Exercise description
Reproduce each line of the data exactly as it is.

Provided entries
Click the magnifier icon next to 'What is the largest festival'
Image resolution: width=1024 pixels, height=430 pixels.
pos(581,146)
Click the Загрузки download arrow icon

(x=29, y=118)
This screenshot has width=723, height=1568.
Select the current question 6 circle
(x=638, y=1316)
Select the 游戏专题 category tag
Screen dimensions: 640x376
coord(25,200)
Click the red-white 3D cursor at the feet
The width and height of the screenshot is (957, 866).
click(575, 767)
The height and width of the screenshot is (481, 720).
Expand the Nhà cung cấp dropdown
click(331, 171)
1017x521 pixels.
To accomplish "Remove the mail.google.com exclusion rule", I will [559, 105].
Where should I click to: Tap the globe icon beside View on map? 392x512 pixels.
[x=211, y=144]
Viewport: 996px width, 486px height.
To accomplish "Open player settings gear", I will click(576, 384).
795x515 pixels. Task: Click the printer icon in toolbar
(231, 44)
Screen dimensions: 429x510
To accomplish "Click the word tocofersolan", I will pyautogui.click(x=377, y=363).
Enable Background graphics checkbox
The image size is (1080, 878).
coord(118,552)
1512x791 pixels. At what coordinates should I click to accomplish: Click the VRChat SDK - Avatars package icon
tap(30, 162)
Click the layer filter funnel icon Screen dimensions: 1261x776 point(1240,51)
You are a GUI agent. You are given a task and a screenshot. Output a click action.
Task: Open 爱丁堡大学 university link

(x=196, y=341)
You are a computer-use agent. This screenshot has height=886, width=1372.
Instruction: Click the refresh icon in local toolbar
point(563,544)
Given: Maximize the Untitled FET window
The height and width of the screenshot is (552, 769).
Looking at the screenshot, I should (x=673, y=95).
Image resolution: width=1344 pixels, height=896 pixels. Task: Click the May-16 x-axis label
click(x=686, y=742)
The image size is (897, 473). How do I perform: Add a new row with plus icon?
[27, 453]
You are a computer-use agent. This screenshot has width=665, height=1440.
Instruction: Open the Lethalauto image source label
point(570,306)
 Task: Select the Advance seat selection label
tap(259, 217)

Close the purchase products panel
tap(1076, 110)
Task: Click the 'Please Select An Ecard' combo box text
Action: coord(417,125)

Reply to the task
Click the magnifier icon next to 'What is the largest festival'
Image resolution: width=1024 pixels, height=430 pixels.
pos(581,146)
Click the Загрузки download arrow icon

(x=29, y=118)
This screenshot has width=723, height=1568.
Select the current question 6 circle
(x=638, y=1316)
Select the 游戏专题 category tag
Screen dimensions: 640x376
coord(25,200)
Click the red-white 3D cursor at the feet
The width and height of the screenshot is (957, 866).
click(575, 767)
The height and width of the screenshot is (481, 720).
Expand the Nhà cung cấp dropdown
click(331, 171)
1017x521 pixels.
To accomplish "Remove the mail.google.com exclusion rule", I will [559, 105].
Where should I click to: Tap the globe icon beside View on map? 392x512 pixels.
[x=211, y=144]
Viewport: 996px width, 486px height.
To accomplish "Open player settings gear", I will click(576, 384).
795x515 pixels. Task: Click the printer icon in toolbar
(231, 44)
Screen dimensions: 429x510
To accomplish "Click the word tocofersolan", I will pyautogui.click(x=377, y=363).
Enable Background graphics checkbox
The image size is (1080, 878).
coord(118,552)
1512x791 pixels. At what coordinates should I click to accomplish: Click the VRChat SDK - Avatars package icon
tap(30, 162)
Click the layer filter funnel icon Screen dimensions: 1261x776 point(1240,51)
You are a GUI agent. You are given a task and a screenshot. Output a click action.
Task: Open 爱丁堡大学 university link

(x=196, y=341)
You are a computer-use agent. This screenshot has height=886, width=1372.
Instruction: Click the refresh icon in local toolbar
point(563,544)
Given: Maximize the Untitled FET window
The height and width of the screenshot is (552, 769).
Looking at the screenshot, I should (x=673, y=95).
Image resolution: width=1344 pixels, height=896 pixels. Task: Click the May-16 x-axis label
click(x=686, y=742)
The image size is (897, 473). How do I perform: Add a new row with plus icon?
[27, 453]
You are a computer-use agent. This screenshot has width=665, height=1440.
Instruction: Open the Lethalauto image source label
point(570,306)
 Task: Select the Advance seat selection label
tap(259, 217)

Close the purchase products panel
tap(1076, 110)
Task: Click the 'Please Select An Ecard' combo box text
Action: coord(417,125)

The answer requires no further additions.